Tips for You and Your Client to Reduce the Likelihood of Missing a Claim Reporting Deadline
Melissia Parscale – AmWINS Brokerage of Texas Claims Department:
“You should keep a list of every possible policy that could be applicable to a claim and keep it where you can find it. You should have a list ready before you have a claim so when you are under duress with the claim, you won’t panic and miss a policy. It is very important to remember that each and every excess policy will need to get its own notice. If you miss one, it may lead to a denial that prevents the rest of the excess insurers from responding.
"You don’t need to sit and wait to hear from the insurer. If there is an assigned TPA, you can reach out to them as soon as you get a claim number to get the claim moving along. If you send notice to the TPA, don’t forget to also send the claim notice to the insurer. The TPA likely has no obligation to report the claim to the insurer.”
Natalie Dominguez – AmWINS Brokerage of Georgia Claims Department:
“Make sure that your insured knows that they should always report first party property claims. You can withdraw it if you change your mind or you can just report it as ‘Record Purposes Only.’ Also, if an adjuster, ‘public adjuster’ or attorney wants five layers of excess put on notice, despite the claim value being within the primary, it is your responsibility to put them on notice once you’ve been asked to do so.
"On liability claims, always report any incident that could give rise to a claim, as well as any notice you get that someone has threatened to file a claim or sue you. Your insured’s interests need to be protected regardless of the existence, or lack thereof, of negligence or liability.
"I do not agree with the school of thought that says every policy should always be put on notice for every single claim. It can be overkill that also creates the opportunity for a mistake. If you throw everything at every loss, instead of reviewing each loss and all paperwork submitted very carefully, you run the risk of missing a second occurrence or even a completely separate claim that was mentioned and needed to be reported separately. You should study each loss and respond to the requirements of that loss and potential exposures.
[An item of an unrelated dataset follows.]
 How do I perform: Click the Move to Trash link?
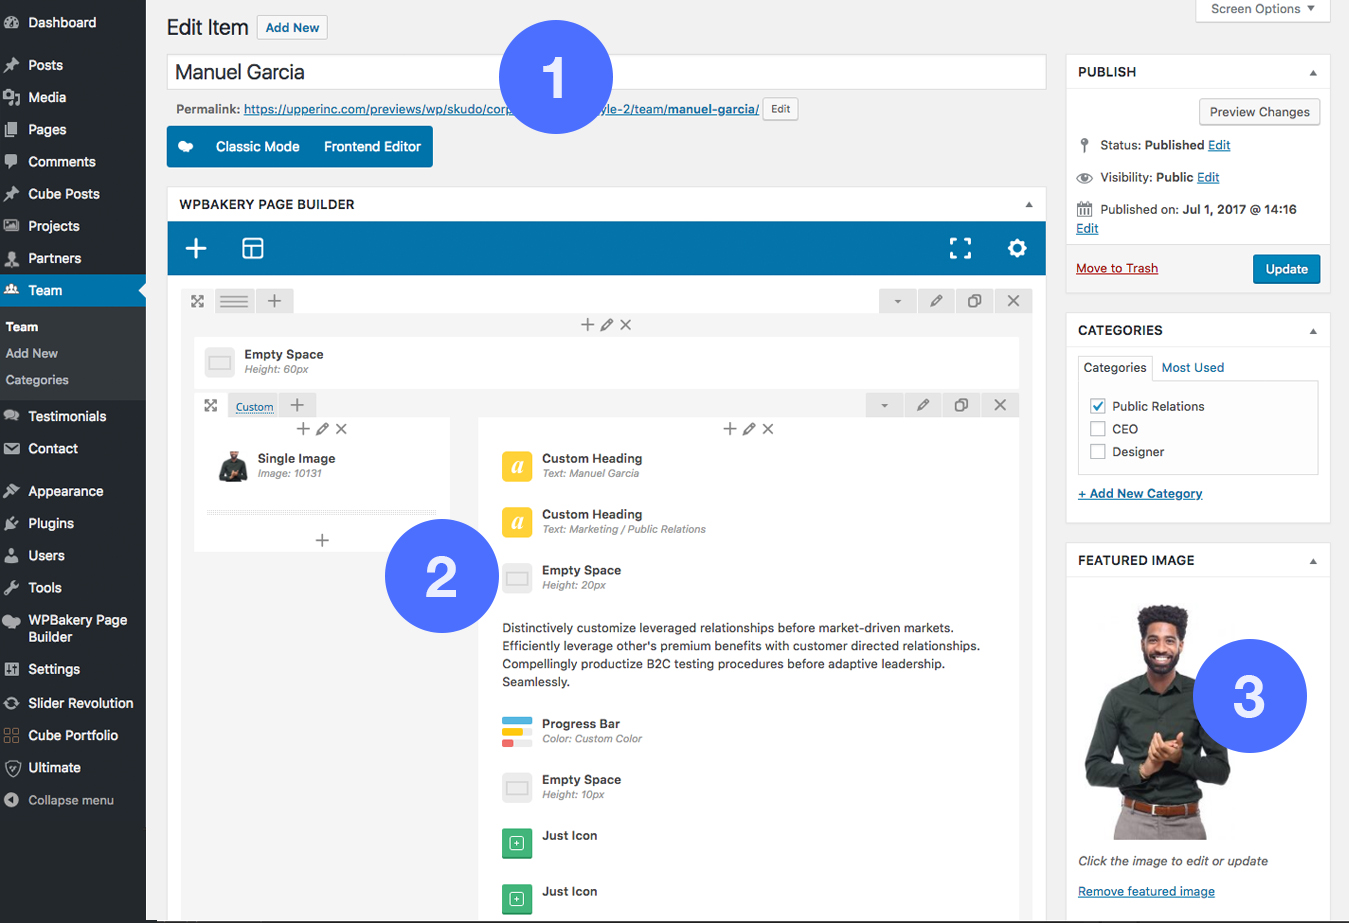pos(1117,268)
"Lastly, state laws can affect policy language. Never assume that your policy language is the final word on coverage. Report the claim to the appropriate carrier(s) so your interests are protected and get an acknowledgement.”
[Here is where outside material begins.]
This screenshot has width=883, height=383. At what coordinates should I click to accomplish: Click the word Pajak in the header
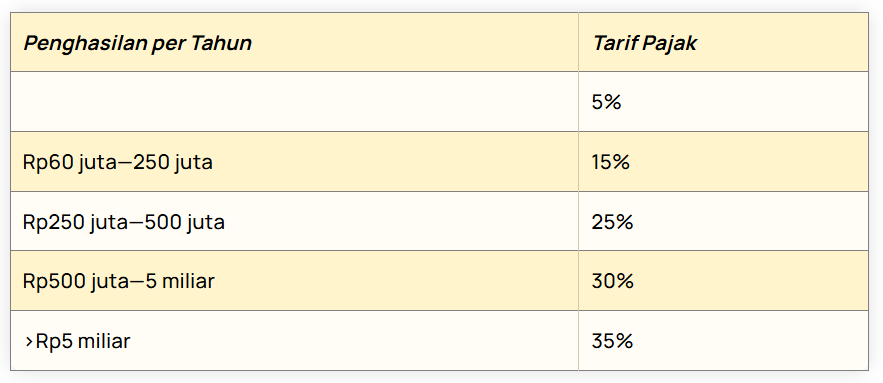pos(668,43)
Other tips on claims reporting
- Keep your client aware that they have insurance and what coverage types they’ve purchased
- Be sure your client understands its reporting obligations
- Consider having your client report claims directly to the insurer and copy you in the communication
- Document everything
Nobody likes to see a claim get denied for any reason. It’s one thing if the policy isn’t designed to cover the loss that was submitted. It’s another problem when something avoidable like missing the reporting deadline leads to the denial. As we’ve shown, the insurers have grounds to stand firm on their denial in many states. The insurance policy is a binding contract for both the insurer and the client. With the proper planning in place, it is pain that can be avoided and possibly ensures that your client stays with you and your agency for many years.